When Steelers fans throw out Troy Polamalu’s name as the greatest safety in the history of the team it is with some apologies to the play of Mike Wagner. Even with names like Rod Woodson and Carnell Lake in the mix there has never been a Pittsburgh secondary the likes of the Steelers great defense of the seventies and Wagner was as big of a contributor as anyone else.
Although he didn’t make Superman plays by hurtling over tall linemen in a single bound like Polamalu he was excellent at…well…doing what safeties should do. He backed up his corners, squelched big plays and dished out punishing hits in the days when receivers weren’t wrapped up in bubble wrap. He was a two-time Pro Bowler (as well as many of his teammates of the time) and ended up with 36 career interceptions during an era in the NFL when passing was just a passing thought.

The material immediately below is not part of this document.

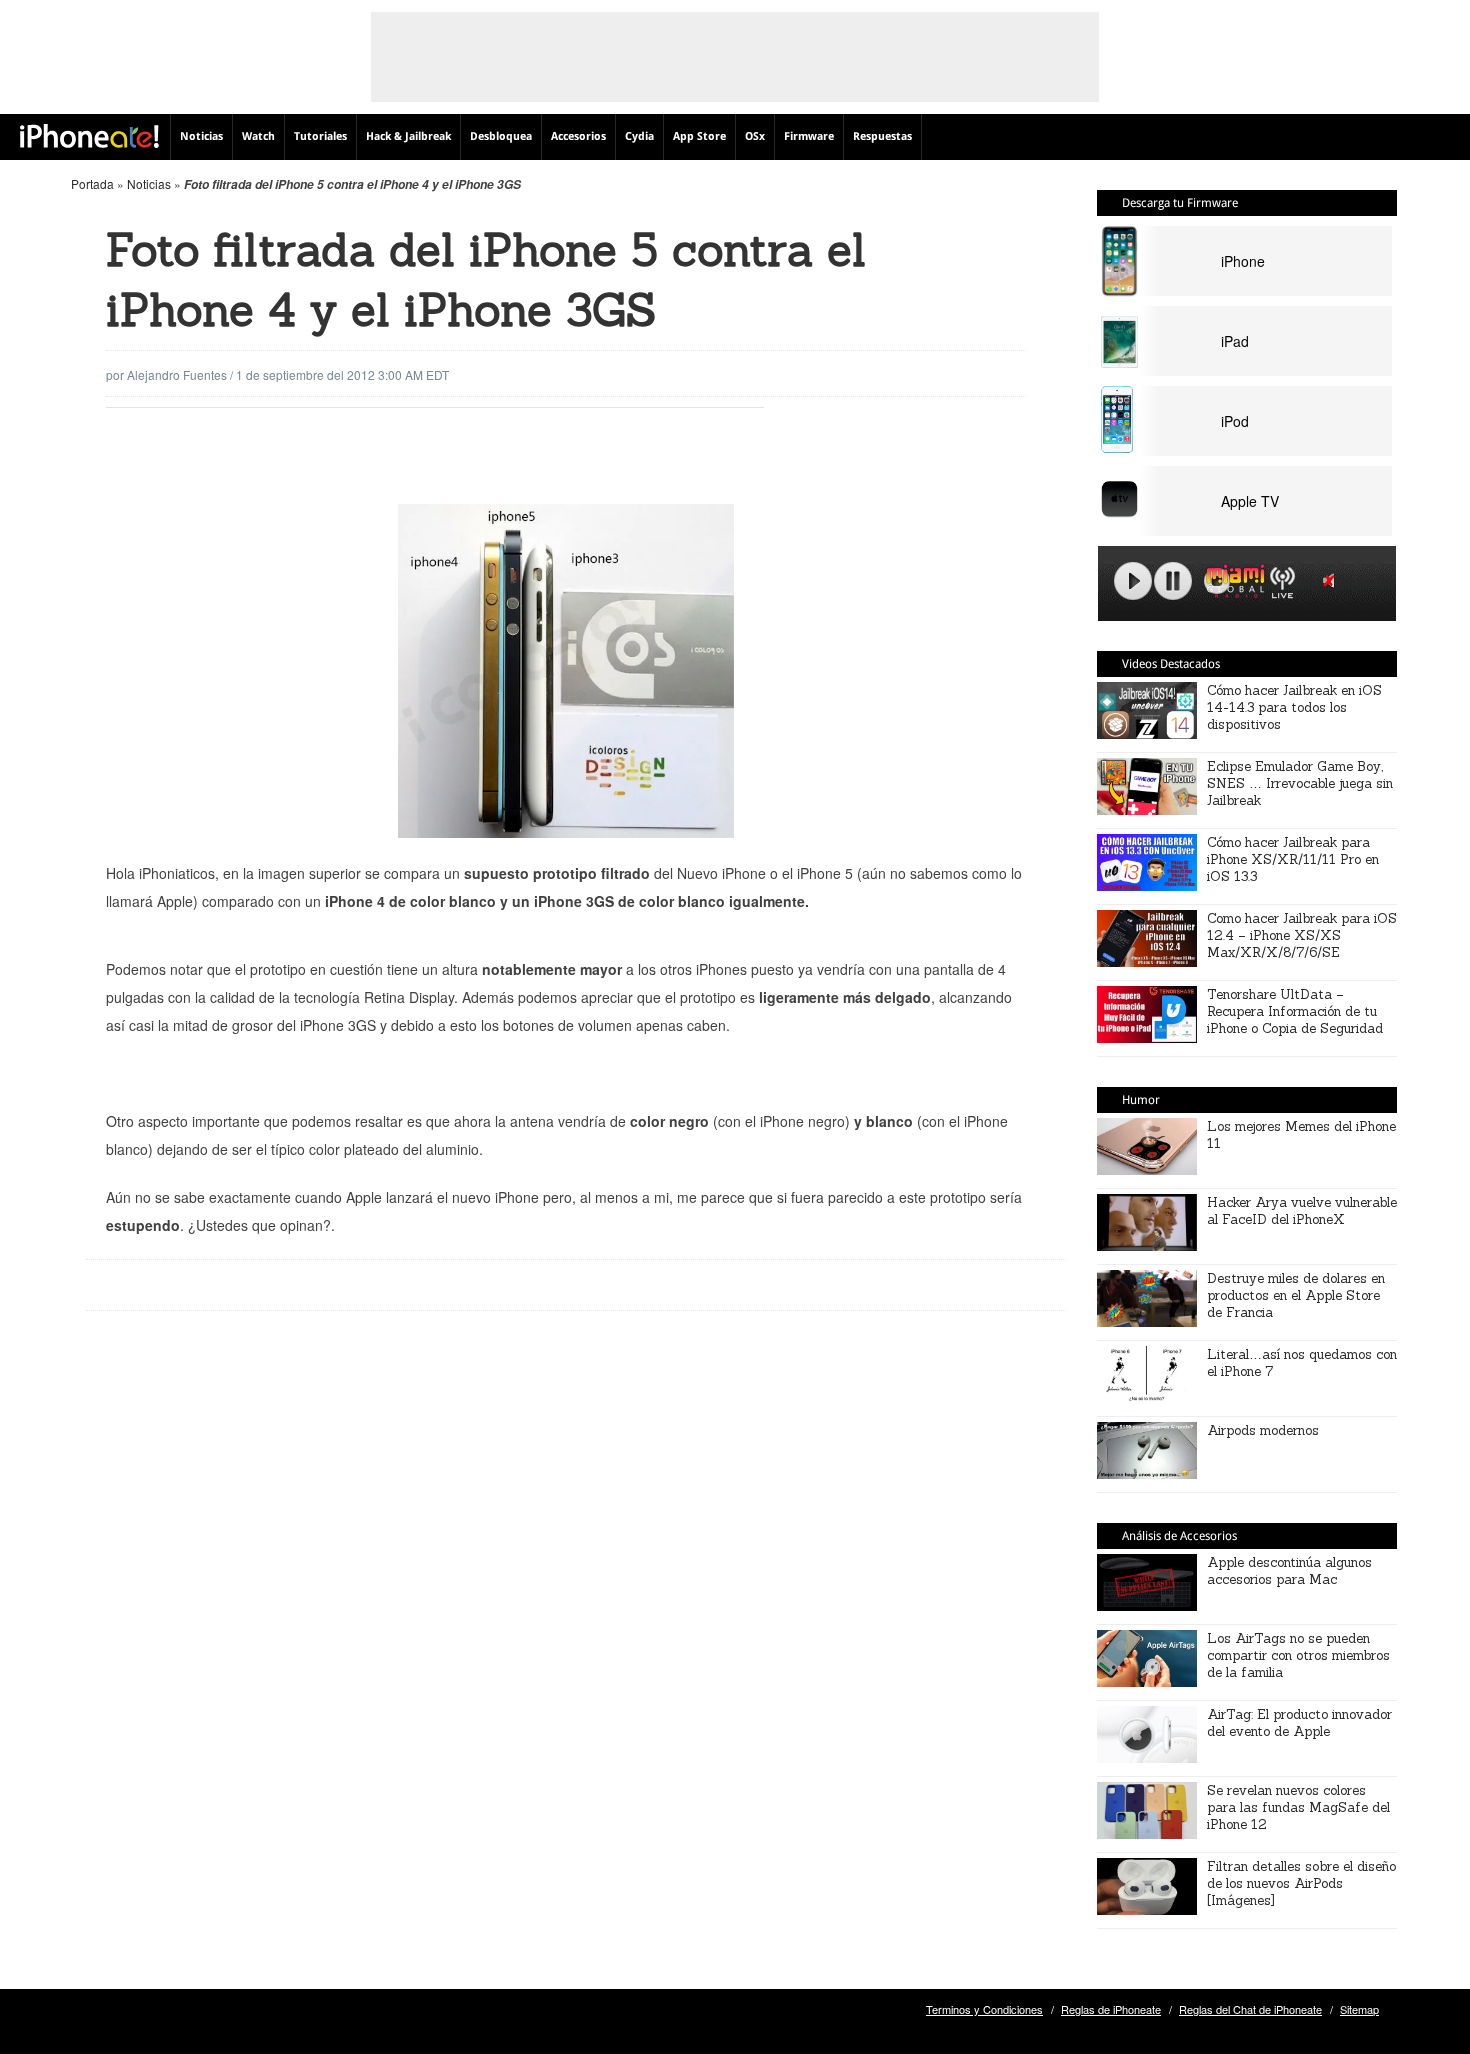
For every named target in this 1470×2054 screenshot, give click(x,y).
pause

Jackson was one of those players who early in his career received little acclaim outside of Pittsburgh, and even by his coaches and the front office. Despite others being drafted to take his position, Jackson fought off all naysayers and established himself as the Steelers firmly entrenched left tackle. His perseverance paid off as he emerged as one of the top players at his position by the end of the decade and leveraged it into a big free agent’s contract with San Diego at the tail end of his career.

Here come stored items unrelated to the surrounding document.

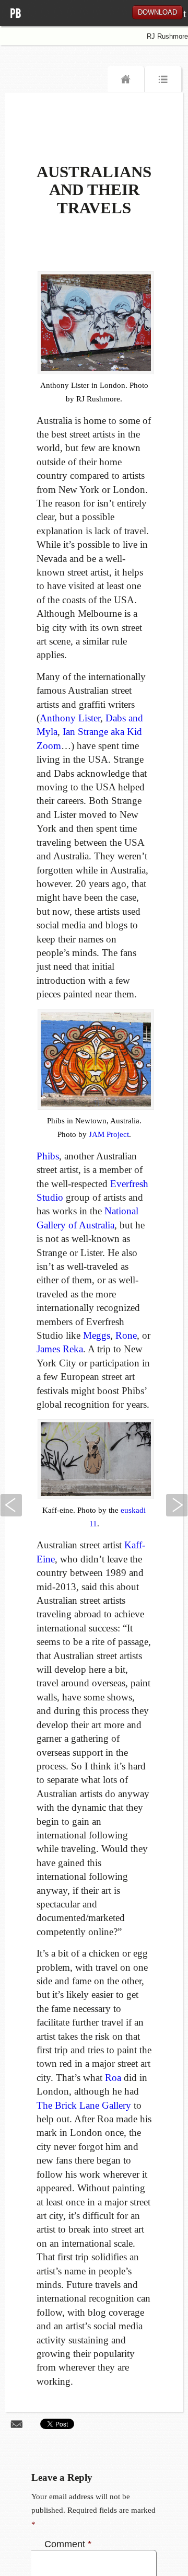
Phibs (48, 1156)
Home (126, 81)
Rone (126, 1335)
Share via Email (17, 2423)
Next (177, 1505)
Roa (113, 2077)
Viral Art (20, 20)
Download (157, 12)
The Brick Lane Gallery (84, 2105)
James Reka (60, 1348)
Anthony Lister (70, 717)
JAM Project (109, 1134)
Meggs (96, 1335)
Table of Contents (163, 81)
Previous (11, 1505)
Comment (67, 2544)
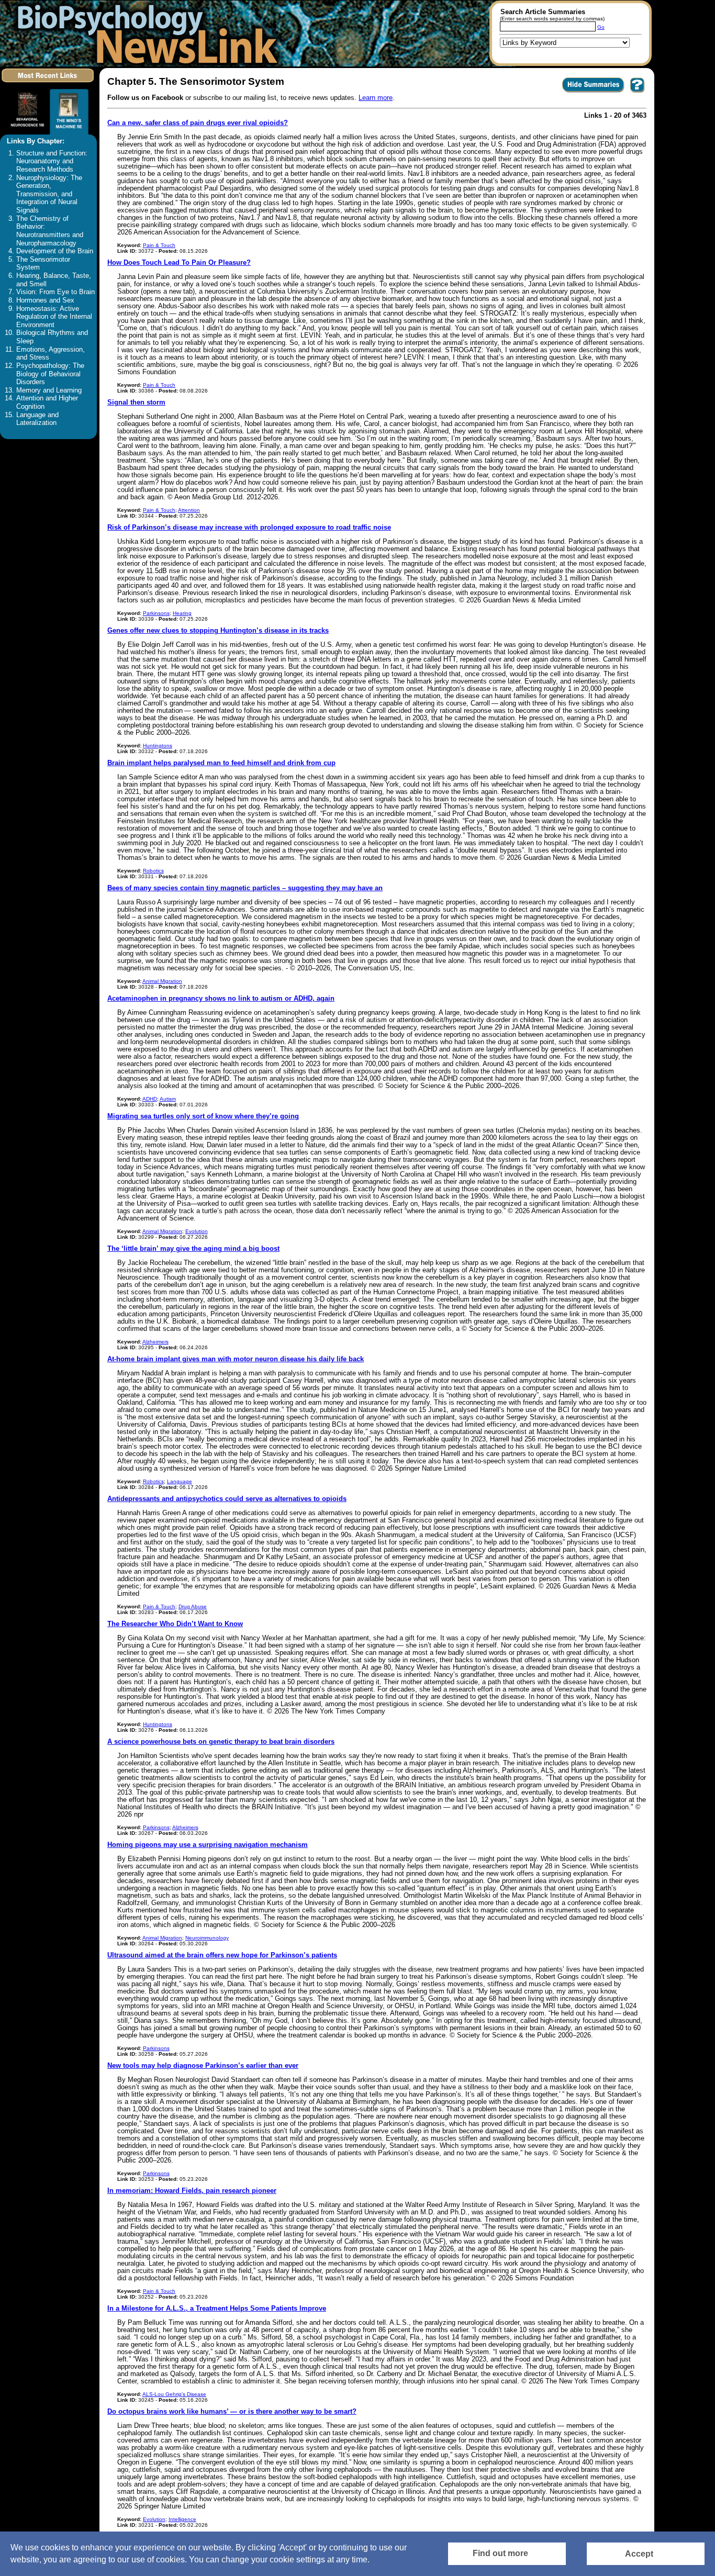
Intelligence (182, 2519)
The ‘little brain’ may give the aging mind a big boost (193, 1248)
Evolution (196, 1231)
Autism (168, 1099)
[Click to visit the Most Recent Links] (48, 84)
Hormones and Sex (45, 300)
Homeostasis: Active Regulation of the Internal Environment (54, 317)
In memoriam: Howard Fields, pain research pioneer (191, 2190)
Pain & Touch (159, 245)
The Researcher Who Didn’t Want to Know (175, 1624)
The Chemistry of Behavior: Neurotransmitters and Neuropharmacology (49, 231)
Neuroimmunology (207, 1938)
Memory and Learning (49, 390)
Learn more (376, 98)
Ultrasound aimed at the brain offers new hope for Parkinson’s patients (222, 1955)
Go (601, 27)
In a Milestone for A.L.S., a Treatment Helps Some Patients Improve (216, 2308)
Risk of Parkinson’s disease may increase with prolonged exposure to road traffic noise (249, 527)
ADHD (149, 1099)
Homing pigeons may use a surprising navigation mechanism (207, 1845)
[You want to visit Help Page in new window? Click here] (637, 92)
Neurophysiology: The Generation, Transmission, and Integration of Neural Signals (49, 194)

Truth be told, Merril Hoge doesn’t make this list alone through his on-field performance as his burst into Steelers Nation lore was cut short by concussion concerns. Yet, the fans’ favorite “factor back” gets some extra points for…well being such a Black and Gold homer on national television as an ESPN broadcaster…and somehow keeping his job! Well played Hogey. Semper Fi.

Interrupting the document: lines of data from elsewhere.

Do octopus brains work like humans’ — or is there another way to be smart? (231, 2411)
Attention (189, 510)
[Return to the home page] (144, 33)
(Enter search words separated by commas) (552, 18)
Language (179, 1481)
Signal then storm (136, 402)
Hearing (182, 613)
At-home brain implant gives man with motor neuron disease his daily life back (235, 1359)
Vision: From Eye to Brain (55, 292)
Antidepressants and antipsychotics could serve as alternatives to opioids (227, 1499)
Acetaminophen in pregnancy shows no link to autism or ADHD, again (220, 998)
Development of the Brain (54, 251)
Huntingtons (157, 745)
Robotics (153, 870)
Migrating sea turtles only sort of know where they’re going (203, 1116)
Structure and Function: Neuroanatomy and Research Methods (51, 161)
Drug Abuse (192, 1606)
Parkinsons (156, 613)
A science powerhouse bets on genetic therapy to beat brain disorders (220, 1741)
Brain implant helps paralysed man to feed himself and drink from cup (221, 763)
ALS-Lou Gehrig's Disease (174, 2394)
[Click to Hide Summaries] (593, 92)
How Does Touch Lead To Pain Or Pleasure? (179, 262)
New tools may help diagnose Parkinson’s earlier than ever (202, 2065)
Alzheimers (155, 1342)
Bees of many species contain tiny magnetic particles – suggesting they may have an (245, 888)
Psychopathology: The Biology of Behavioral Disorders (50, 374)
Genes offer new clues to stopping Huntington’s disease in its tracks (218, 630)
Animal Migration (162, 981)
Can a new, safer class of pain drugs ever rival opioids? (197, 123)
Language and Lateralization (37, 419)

Besides having the greatest Steelers Scrabble name of all time Justin Strzelczyk was also one of the best utility players to wear a Pittsburgh uniform. Strzelczyk, who looked as if he stepped off a Harley Davidson was more Duck Dynasty than Hollywood and didn’t mind rolling in the mud by playing almost all positions on the offensive line. He never complained when he was shuffled more than a three card monte game and was loved by players, fans and coaches. Probably one of the best Sixth Man the Steelers have had, he was a steal at the eleventh round.
Just Missed the Cut:
Mike Mayock (1981 -10th) Not much of a player at the pro level…but one heck of an analyst after his NFL career ended! The quality of his career as a general manager for the Oakland Raiders is still yet to be determined.
Frank Pollard (1980 – 11th) A true bowling ball of a player who was knocking them down long before The Bus came to town. Never spectacular, but a steady contributor during the Dark Ages for Steelers fans (the 1980’s).
Jerry Olsavsky (1989 – 10th) A true fan favorite and current Steelers coach, he was the team’s “Rudy” playing a major role in special teams and filling in admirably whenever the great starting linebackers of the 1990’s would need a spell. A devastating injury hurt his chances of becoming an established starter.